I wish to draw 1,000 random samples of size 50 from the dataset and show that E(xi^ui) = 0 holds for each simulated sample. My code is below, and I have been trying to debug for some time now, but I can't figure out what's wrong.
The dataset is called 'dataset' and it has two columns: 'y' and 'x'. I want to regress y on x, get the residuals, and show that they are not correlated with x.
lm.fit <- NA
resid.lm.fit <- NA
correlation <- NA
for (i in 1:1000){
samp1 <- sample(dataset, size=50, replace=T)
lm.fit[i] <- lm(y ~ x, data=samp1)
resid.lm.fit[i]<-resid(lm.fit[i])
correlation[i] <- cor.test(resid.lm.fit[i],samp1$x)
}
The errors I am getting are:
Error in resid.lm.fit[i] <- resid(lm.fit[i]) :
replacement has length zero
In addition: Warning message:
In lm.fit[i] <- lm(y ~ x, data = samp1) :
number of items to replace is not a multiple of replacement length
The problem is that you are trying to store a bunch of non-atomic objects in vectors. If you make lm.fit
, resid.lm.fit
, and correlation
lists instead of vectors you will be okay:
set.seed(123)
dataset <- data.frame(
x=1:250,
y=3*(1:250)+rnorm(250,0,40))
##
lm.fit <- list(NULL)
resid.lm.fit <- list(NULL)
correlation <- list(NULL)
for (i in 1:1000){
samp1 <- dataset[sample(1:nrow(dataset), size=50, replace=T),]
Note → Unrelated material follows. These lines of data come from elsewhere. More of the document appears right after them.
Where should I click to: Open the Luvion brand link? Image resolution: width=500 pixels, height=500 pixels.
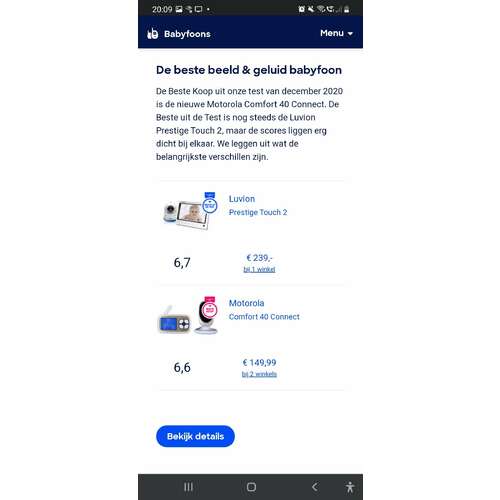point(242,199)
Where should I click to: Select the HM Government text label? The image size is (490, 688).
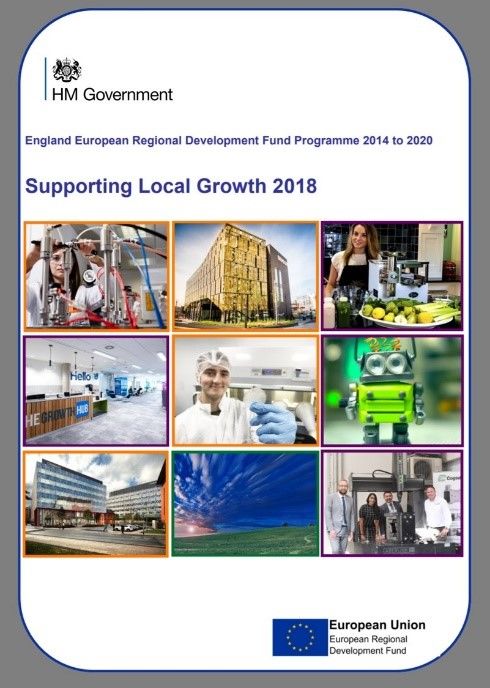tap(112, 94)
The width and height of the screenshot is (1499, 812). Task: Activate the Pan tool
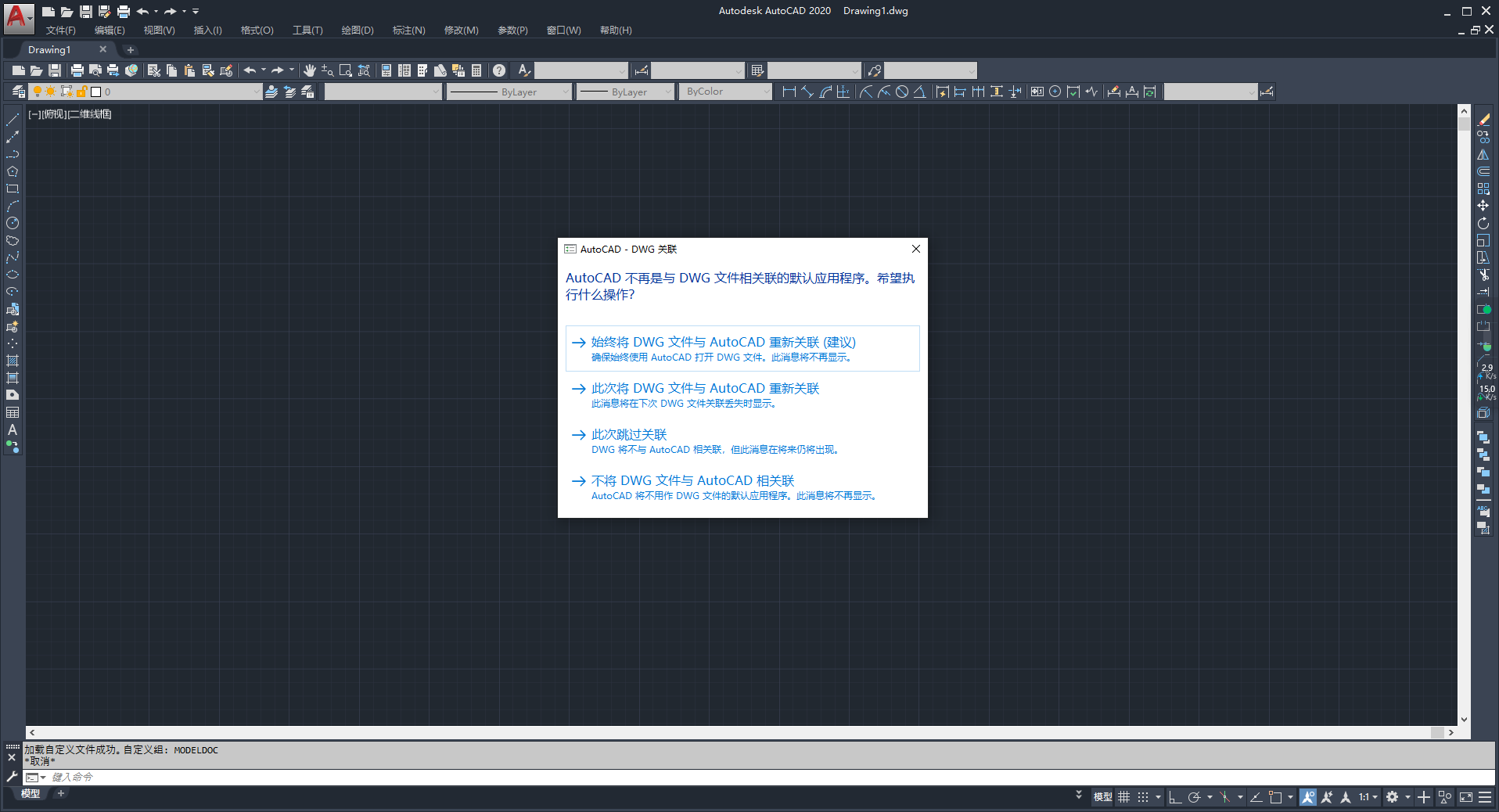[x=311, y=70]
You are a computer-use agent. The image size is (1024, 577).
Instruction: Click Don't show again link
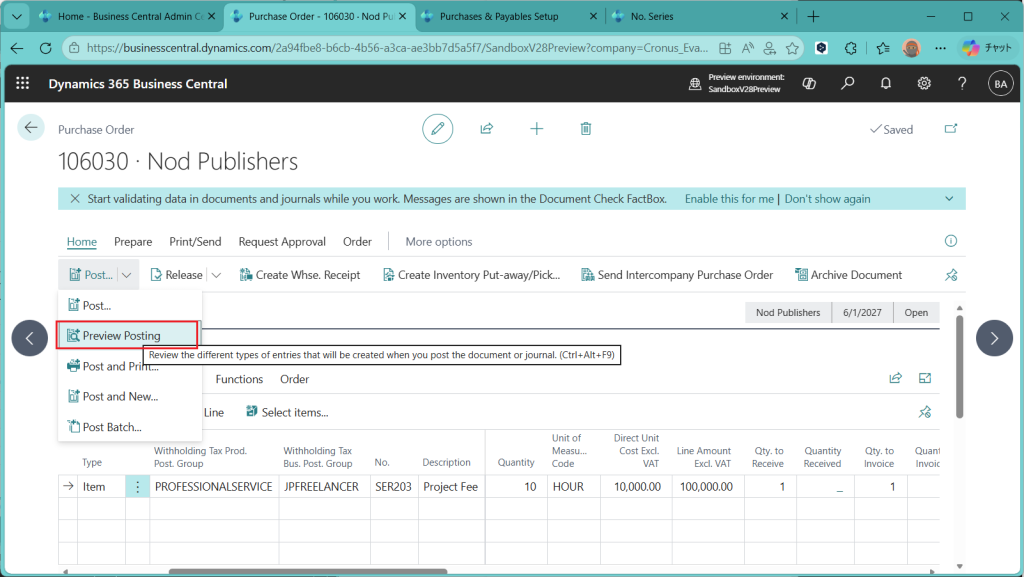click(x=827, y=199)
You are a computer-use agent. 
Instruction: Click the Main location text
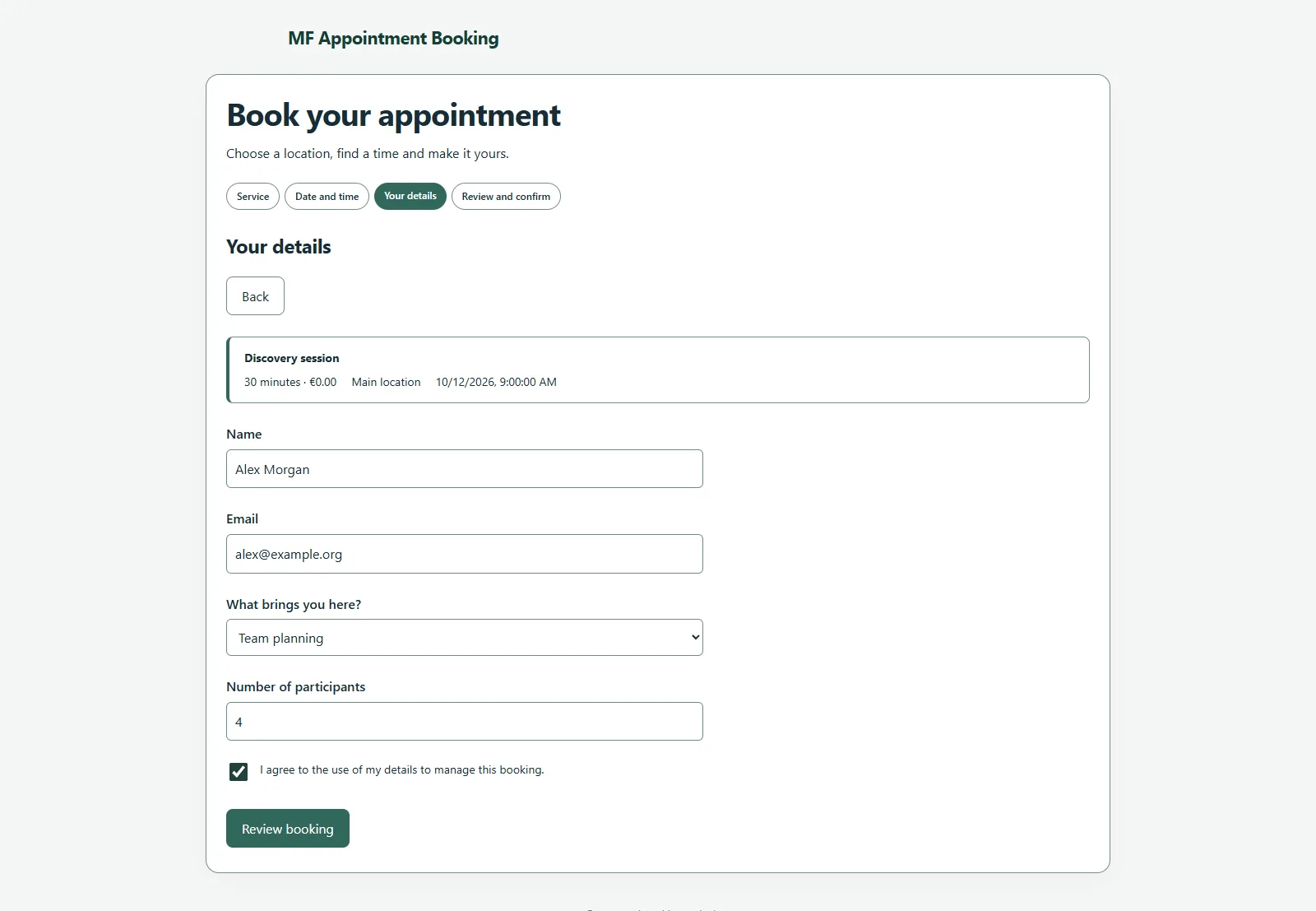[386, 382]
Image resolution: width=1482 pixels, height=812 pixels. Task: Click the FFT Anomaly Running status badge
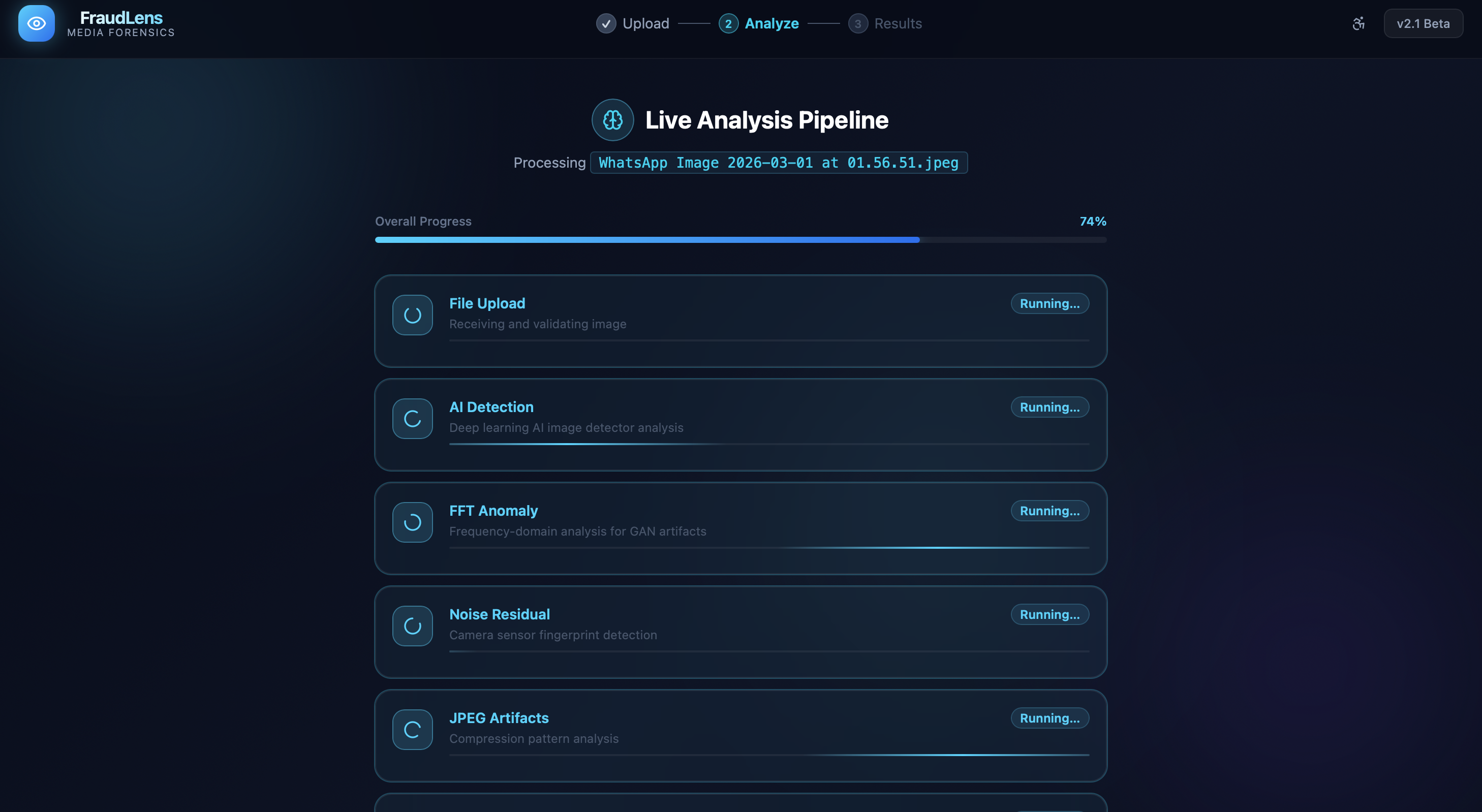(x=1049, y=511)
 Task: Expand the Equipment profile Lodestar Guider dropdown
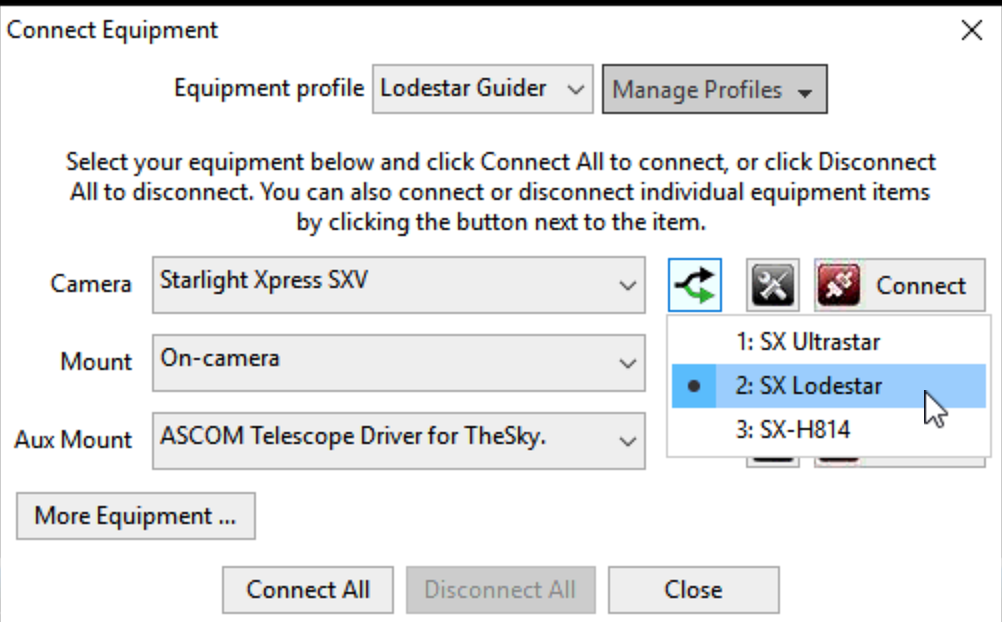[x=482, y=89]
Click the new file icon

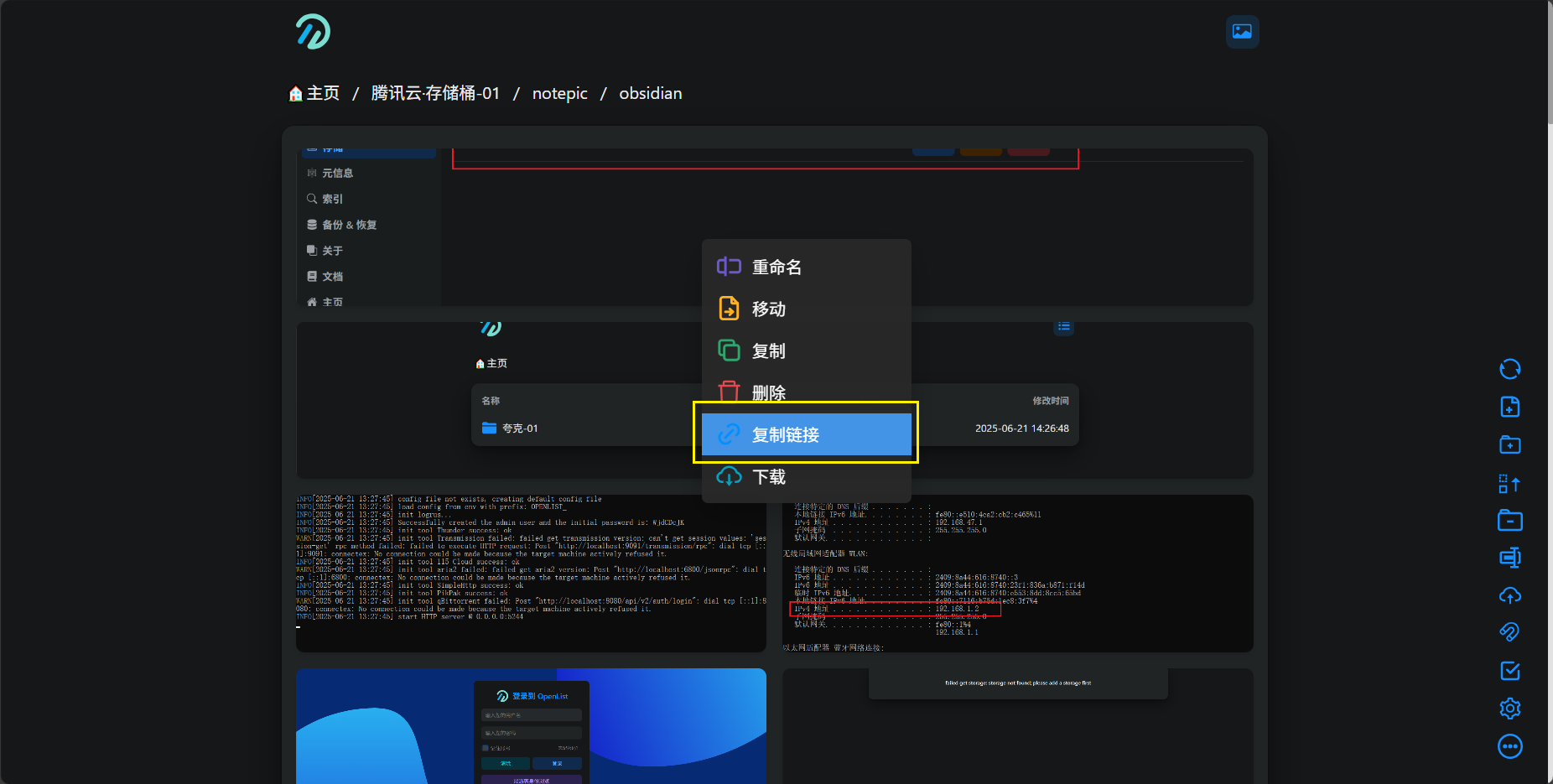pyautogui.click(x=1509, y=407)
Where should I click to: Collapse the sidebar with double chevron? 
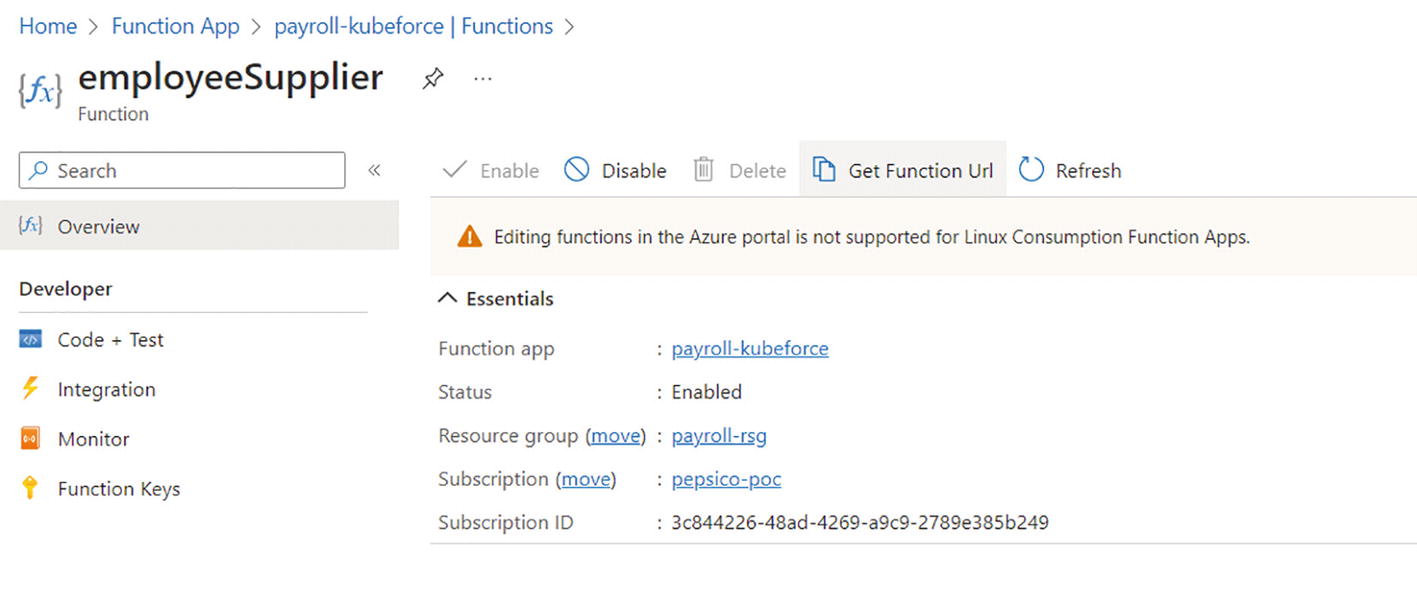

lm.fit[[i]] <- lm(y ~ x, data=samp1)
resid.lm.fit[[i]] <- resid(lm.fit[[i]])
correlation[[i]] <- cor.test(resid.lm.fit[[i]],samp1$x)
}
Then you can check the results of individual cor.test
s like this:
> correlation[[1]]
Pearson's product-moment correlation
data: resid.lm.fit[[i]] and samp1$x
t = 0, df = 48, p-value = 1
alternative hypothesis: true correlation is not equal to 0
95 percent confidence interval:
-0.2783477 0.2783477
sample estimates:
cor
2.991262e-17
Also, to sample from a data.frame
use df[ sample(1:nrow(df),...), ]
, not sample(df,...)
.